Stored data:

▽

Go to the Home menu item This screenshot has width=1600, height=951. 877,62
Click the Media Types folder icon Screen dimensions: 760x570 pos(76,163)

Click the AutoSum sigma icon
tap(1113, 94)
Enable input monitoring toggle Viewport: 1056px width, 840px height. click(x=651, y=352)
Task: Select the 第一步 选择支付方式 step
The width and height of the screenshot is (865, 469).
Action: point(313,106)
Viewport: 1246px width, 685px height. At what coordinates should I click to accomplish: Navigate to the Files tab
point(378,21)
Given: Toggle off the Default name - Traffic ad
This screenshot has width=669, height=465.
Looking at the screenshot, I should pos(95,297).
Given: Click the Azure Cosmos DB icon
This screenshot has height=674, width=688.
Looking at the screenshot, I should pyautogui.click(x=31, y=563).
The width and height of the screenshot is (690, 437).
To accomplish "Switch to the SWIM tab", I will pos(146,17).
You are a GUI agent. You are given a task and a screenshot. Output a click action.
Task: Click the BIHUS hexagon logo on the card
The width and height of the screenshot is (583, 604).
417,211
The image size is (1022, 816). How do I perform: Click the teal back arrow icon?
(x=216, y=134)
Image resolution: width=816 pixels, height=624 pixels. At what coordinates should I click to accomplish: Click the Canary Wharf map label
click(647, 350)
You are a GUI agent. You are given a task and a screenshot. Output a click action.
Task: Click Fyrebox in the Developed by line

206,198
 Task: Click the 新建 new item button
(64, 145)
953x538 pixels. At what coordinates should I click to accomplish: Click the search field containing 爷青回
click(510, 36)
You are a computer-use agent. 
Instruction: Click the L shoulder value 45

△

### REQUIREMENT
Repeat, exactly and in full, the records shown above.

### RESULT BELOW
Go to the Home menu item This screenshot has width=1600, height=951. 877,62
Click the Media Types folder icon Screen dimensions: 760x570 pos(76,163)

Click the AutoSum sigma icon
tap(1113, 94)
Enable input monitoring toggle Viewport: 1056px width, 840px height. click(x=651, y=352)
Task: Select the 第一步 选择支付方式 step
The width and height of the screenshot is (865, 469).
Action: point(313,106)
Viewport: 1246px width, 685px height. At what coordinates should I click to accomplish: Navigate to the Files tab
point(378,21)
Given: Toggle off the Default name - Traffic ad
This screenshot has width=669, height=465.
Looking at the screenshot, I should pos(95,297).
Given: Click the Azure Cosmos DB icon
This screenshot has height=674, width=688.
Looking at the screenshot, I should pyautogui.click(x=31, y=563).
The width and height of the screenshot is (690, 437).
To accomplish "Switch to the SWIM tab", I will pos(146,17).
You are a GUI agent. You are given a task and a screenshot. Output a click action.
Task: Click the BIHUS hexagon logo on the card
The width and height of the screenshot is (583, 604).
417,211
The image size is (1022, 816). How do I perform: Click the teal back arrow icon?
(x=216, y=134)
Image resolution: width=816 pixels, height=624 pixels. At what coordinates should I click to accomplish: Click the Canary Wharf map label
click(647, 350)
You are a GUI agent. You are given a task and a screenshot. Output a click action.
Task: Click Fyrebox in the Developed by line

206,198
 Task: Click the 新建 new item button
(64, 145)
953x538 pixels. At what coordinates should I click to accomplish: Click the search field containing 爷青回
click(510, 36)
You are a computer-use agent. 
Instruction: Click the L shoulder value 45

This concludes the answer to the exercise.